You cannot budget an AI agent the way you budget a server
The same agent task can cost 30x more on one run than another, spending more tokens does not buy more accuracy, and the model itself cannot tell you the bill before it runs. A 2026 study across 8 frontier models on SWE-bench Verified put numbers on all three. The cost is not high so much as it is unpredictable.
tsukumo
Short version: a server costs what it costs. You size it, you know the bill. An AI agent does not work like that, and most teams are still budgeting it like it does. The same task can cost 30x more on one run than the next. Spending more tokens does not buy you more correct answers. And if you ask the model what a job will cost before it runs, it cannot tell you, and it guesses low. A 2026 study put numbers on all three. The problem with agent cost is not that it is high. It is that it does not hold still.
Into input, on every single call, far more than into output.

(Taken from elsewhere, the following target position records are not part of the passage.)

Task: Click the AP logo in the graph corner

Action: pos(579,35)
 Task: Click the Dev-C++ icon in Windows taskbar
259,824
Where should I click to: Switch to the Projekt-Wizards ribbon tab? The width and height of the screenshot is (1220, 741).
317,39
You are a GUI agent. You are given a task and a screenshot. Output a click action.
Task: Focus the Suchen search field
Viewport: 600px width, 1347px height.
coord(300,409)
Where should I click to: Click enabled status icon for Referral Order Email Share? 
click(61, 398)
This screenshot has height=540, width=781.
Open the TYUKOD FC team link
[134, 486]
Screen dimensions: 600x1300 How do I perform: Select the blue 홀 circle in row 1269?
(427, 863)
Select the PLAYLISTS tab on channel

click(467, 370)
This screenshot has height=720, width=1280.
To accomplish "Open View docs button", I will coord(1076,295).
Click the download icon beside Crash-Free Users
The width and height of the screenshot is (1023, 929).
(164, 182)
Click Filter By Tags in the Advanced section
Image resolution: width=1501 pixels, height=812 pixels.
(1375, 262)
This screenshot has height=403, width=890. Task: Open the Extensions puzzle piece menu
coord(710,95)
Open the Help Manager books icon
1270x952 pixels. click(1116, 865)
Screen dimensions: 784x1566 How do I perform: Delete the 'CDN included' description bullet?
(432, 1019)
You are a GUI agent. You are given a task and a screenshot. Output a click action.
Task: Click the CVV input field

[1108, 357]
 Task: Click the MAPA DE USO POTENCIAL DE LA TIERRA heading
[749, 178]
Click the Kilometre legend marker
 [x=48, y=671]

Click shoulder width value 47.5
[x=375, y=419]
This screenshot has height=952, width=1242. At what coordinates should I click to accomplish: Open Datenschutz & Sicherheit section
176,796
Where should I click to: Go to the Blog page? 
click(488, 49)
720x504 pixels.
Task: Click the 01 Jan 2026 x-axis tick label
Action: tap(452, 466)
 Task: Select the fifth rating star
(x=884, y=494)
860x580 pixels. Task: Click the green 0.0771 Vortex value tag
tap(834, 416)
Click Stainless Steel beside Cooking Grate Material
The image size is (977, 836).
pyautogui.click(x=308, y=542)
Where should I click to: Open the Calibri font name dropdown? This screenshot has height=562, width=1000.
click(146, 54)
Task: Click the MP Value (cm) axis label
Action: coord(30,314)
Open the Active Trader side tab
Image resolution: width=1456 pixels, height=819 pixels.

The headline first. Agentic coding tasks consume on the order of 1000x more tokens than a code-reasoning or code-chat prompt, and the cost is driven by input tokens, not the answer the model writes back. Every step, the agent resends its context: the task, the history, the files it has looked at. That resend is the bill. We have written before about why coding agents cost so much and what rereading your docs costs, so I will not relitigate the drivers here. This piece is about a harder problem that sits on top of them: even once you know where the tokens go, you still cannot predict how many there will be.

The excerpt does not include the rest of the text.